RECORDS:
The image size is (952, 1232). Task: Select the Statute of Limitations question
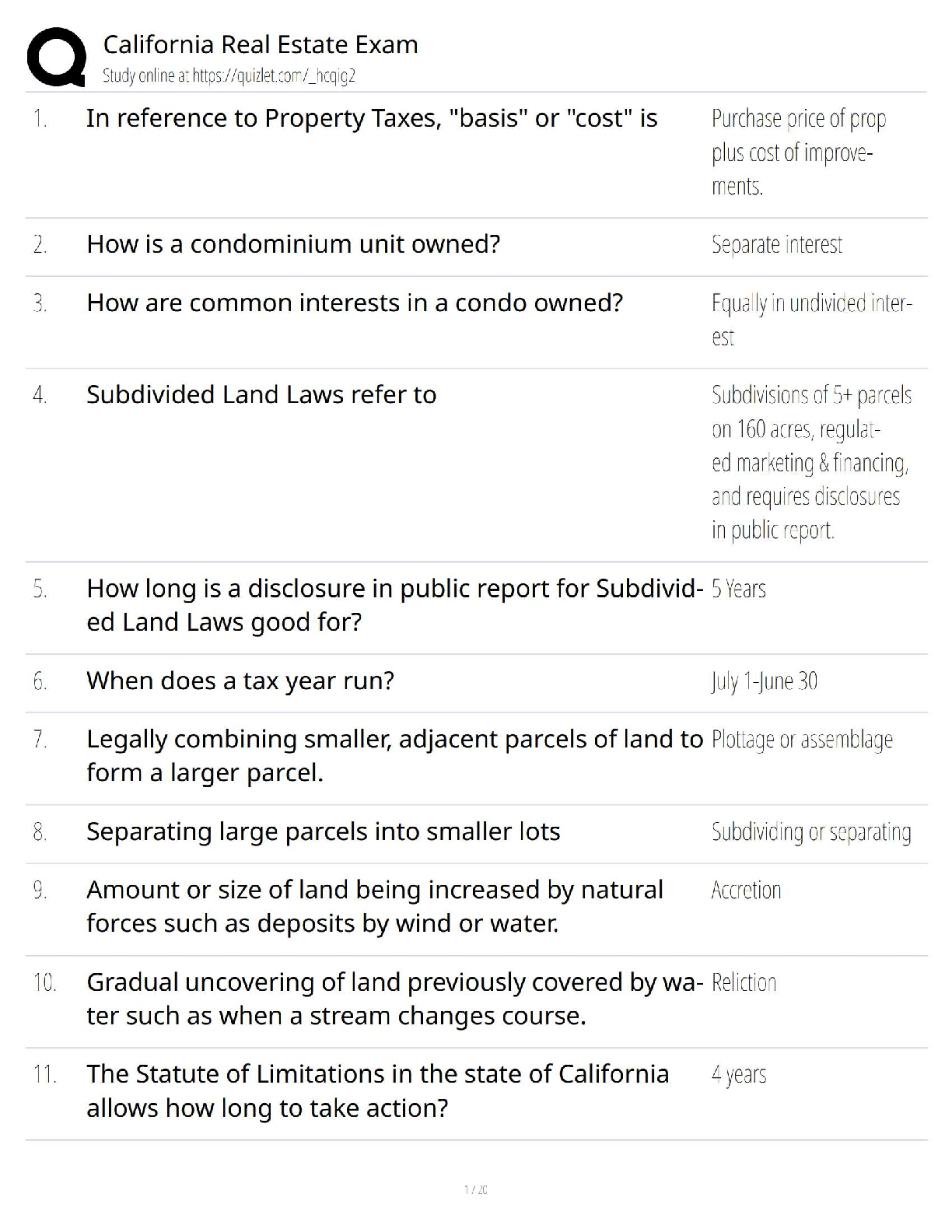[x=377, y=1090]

...

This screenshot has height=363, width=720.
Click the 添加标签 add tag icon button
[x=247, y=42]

--

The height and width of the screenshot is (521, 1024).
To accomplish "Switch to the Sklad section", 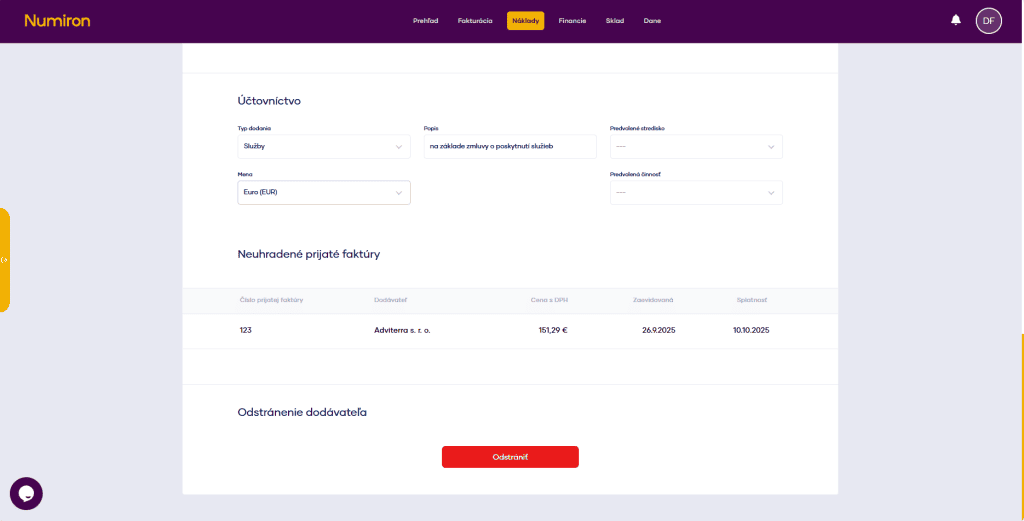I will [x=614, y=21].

DIRECTIONS:
Which lines of the listing contain the string "screenshot"? Copy each of them.

WRITTEN RESPONSE:
This screenshot has height=363, width=720.
The height and width of the screenshot is (521, 1024).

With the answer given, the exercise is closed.